It’s the New Testament’s Most Frequent Instruction, and American Christians Don’t Even Know It’s There

By Tom Gilson Published on March 9, 2022

Why has American Christianity grown so weak? It’s because of sin, and especially one in particular. Not the sin you’re probably thinking of, though. It’s one you may never have thought was sin.

There’s nothing even slightly hidden about this instruction in the Bible. It’s the most frequently taught theme in the whole New Testament. It’s in the Great Commandment. Disobedience to it earned one group the most stinging rebuke in all the New Testament epistles. The Church as a whole is disobeying it right and left, yet totally oblivious to it.

What is this long-forgotten sin? Intellectual laziness. It’s the failure to keep learning. To keep growing in knowledge. To pursue God with all our minds.

And I’ll bet you never thought of that as sin. But it is.

Yes, We’re Lazy

The Church is definitely lazy. We’re not learners. We’re not disciples. (The word means “student.”) Most of our sermons are mere reminders of what we already knew, and besides that, who remembers on Tuesday what the preacher said on Sunday, anyway?

Some very earnest churches still have Sunday School for adults, but how many treat it as school, as a place of serious learning? How many classes have review sessions? How many give quizzes and tests?

Surveys show that only about one-in-ten self-identified Christians knows and believes the most basic truths of the Christianity. This isn’t a failure of faith, or prayer, or giving, or mercy. It’s a failure of knowledge.

Yes, It’s Sin

Maybe you question whether learning and knowledge are such a big deal in God’s eyes. Re-read the Great Commandment. Or count how often the Bible mentions it, and compare it to some obvious virtues like faith and love.

I did that count, with the help of Bible software, and I found that the New Testament mentions knowing, learning, and studying two to two-and-a-half times in every chapter, on average. That’s about 66 percent more often than it speaks love and/or compassion, and about 17% more than faith, trust, and/or belief.

We don’t weigh doctrines by numbers, obviously. No one’s saying knowledge is 66 percent more important than love. The problem is that we’ve been treating it as about 85% less important. This cannot be right.

His primary revelation to His Church comes in the form of a book. That really ought to tell us something. As I say, with intentional irony, “You’d think if God had intended us to study, He would have given us a book to read or something.” 

This Sin Has Crippled Us

We have suffered greatly and lost much on account of this sin. Consider what happens, for example, when the world calls us “bigoted” or “intolerant” for thinking Christ is God’s only way of salvation. There’s social pressure behind that charge, but it’s mostly a matter of what we think to be true, and what we have studied enough to be sure is true. Surveys show Christians are caving badly on that issue.

Now you know about it. What will you do with that knowledge?

☆ ☆ ☆ ☆

#### Goal 1:
Copy word for word the stretch of the records from the line containing "The width and" through the line containing "click(x=207, y=12)", leaving out the pictures.
The article and the records are unrelated to each other.

#### Data provided:

☆ ☆ ☆ ☆

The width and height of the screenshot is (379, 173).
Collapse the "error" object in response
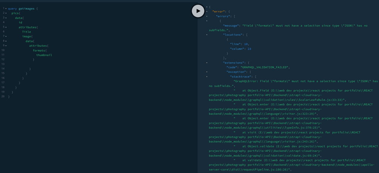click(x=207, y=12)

☆ ☆ ☆ ☆

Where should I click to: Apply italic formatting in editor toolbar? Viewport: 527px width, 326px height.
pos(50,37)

☆ ☆ ☆ ☆

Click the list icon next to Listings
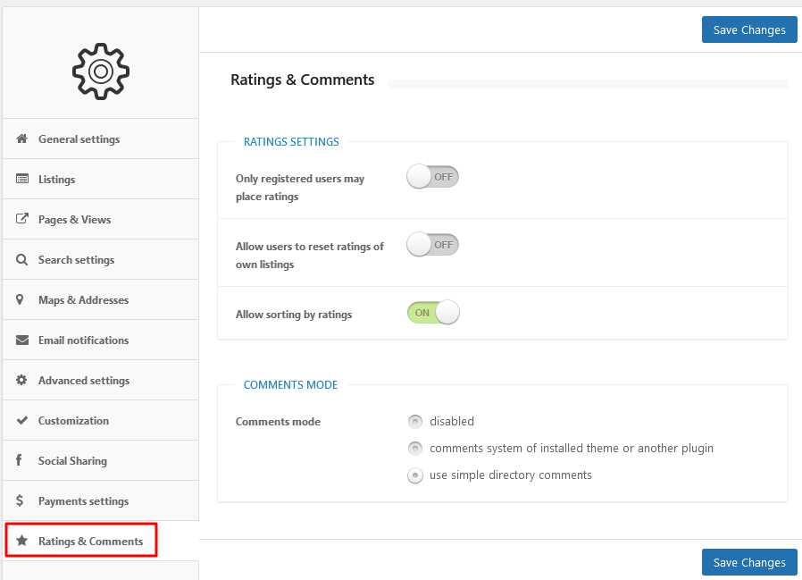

☆ ☆ ☆ ☆

#### Goal 2:
In the article on intellectual laziness, rewrite the stretch from "Some very earnest" through "quizzes and tests?", swapping "Sunday School" for "Bible study".

#### Complete response 1:
The width and height of the screenshot is (379, 173).
Collapse the "error" object in response
click(x=207, y=12)

#### Complete response 2:
Some very earnest churches still have Bible study for adults, but how many treat it as school, as a place of serious learning? How many classes have review sessions? How many give quizzes and tests?